◆ Task to carry out
Print exactly the lines below between the line holding "Cairn Terrier Club of So. 2026" and the line holding "May (19, 2446)", inclusive, and nothing more.

◆ Information given
———
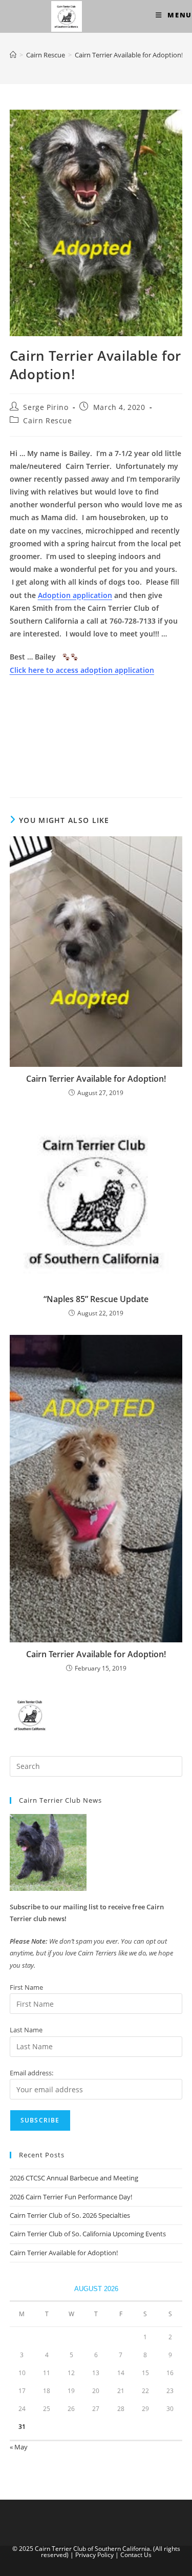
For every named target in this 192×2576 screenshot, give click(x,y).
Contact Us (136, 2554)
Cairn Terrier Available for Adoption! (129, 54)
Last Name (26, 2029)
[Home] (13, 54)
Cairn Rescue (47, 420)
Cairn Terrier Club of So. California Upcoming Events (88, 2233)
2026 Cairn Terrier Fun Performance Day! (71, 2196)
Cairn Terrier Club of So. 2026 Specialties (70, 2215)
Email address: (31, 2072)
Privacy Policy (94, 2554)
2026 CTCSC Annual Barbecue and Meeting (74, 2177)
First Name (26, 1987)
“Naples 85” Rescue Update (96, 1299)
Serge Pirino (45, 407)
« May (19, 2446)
———
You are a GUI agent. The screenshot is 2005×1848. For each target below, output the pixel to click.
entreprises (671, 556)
———
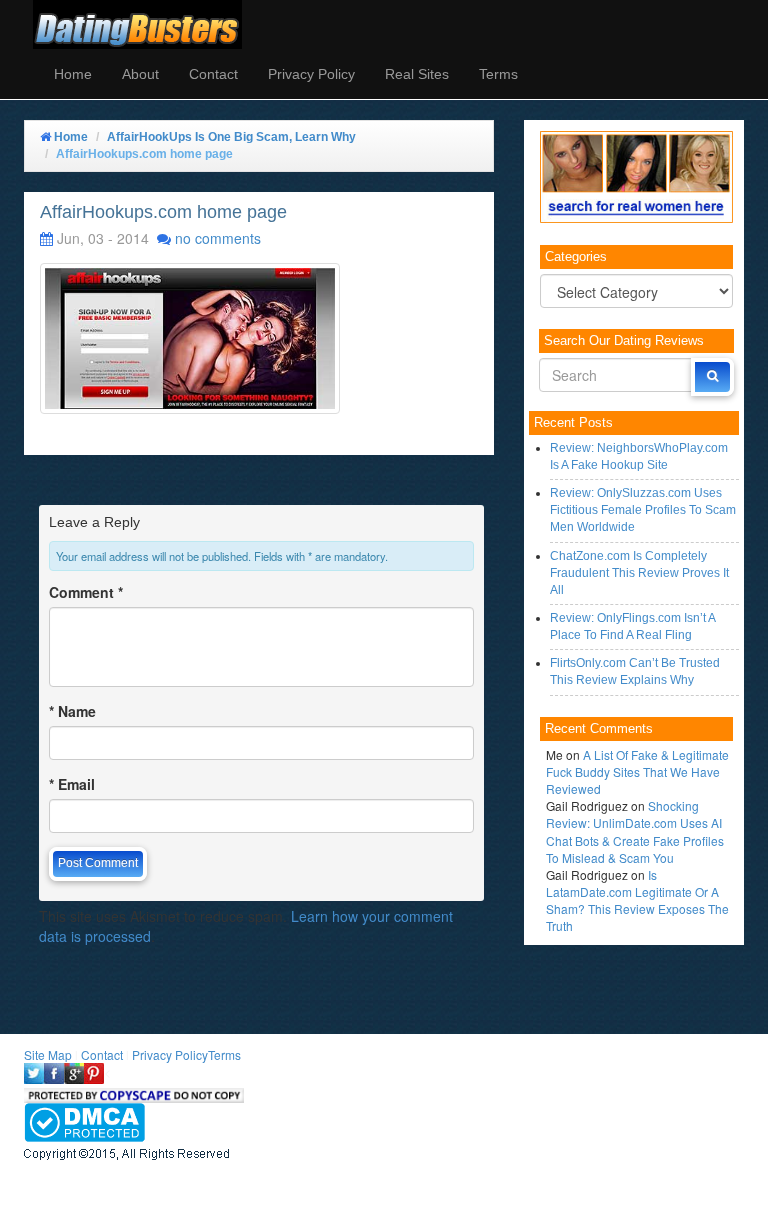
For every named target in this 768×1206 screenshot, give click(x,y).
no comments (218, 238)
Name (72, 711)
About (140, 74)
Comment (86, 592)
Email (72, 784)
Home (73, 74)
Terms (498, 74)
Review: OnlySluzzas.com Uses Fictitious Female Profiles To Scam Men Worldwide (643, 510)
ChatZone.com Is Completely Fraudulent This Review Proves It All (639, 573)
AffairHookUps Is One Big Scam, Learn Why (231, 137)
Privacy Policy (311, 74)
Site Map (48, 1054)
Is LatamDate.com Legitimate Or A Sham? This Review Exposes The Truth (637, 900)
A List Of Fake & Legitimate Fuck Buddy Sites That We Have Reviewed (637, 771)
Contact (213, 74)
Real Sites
———
◆ Exercise answer
Cairn Terrier Club of So. 2026 Specialties (70, 2215)
Email address: (31, 2072)
Privacy Policy (94, 2554)
2026 CTCSC Annual Barbecue and Meeting (74, 2177)
First Name (26, 1987)
“Naples 85” Rescue Update (96, 1299)
Serge Pirino (45, 407)
« May (19, 2446)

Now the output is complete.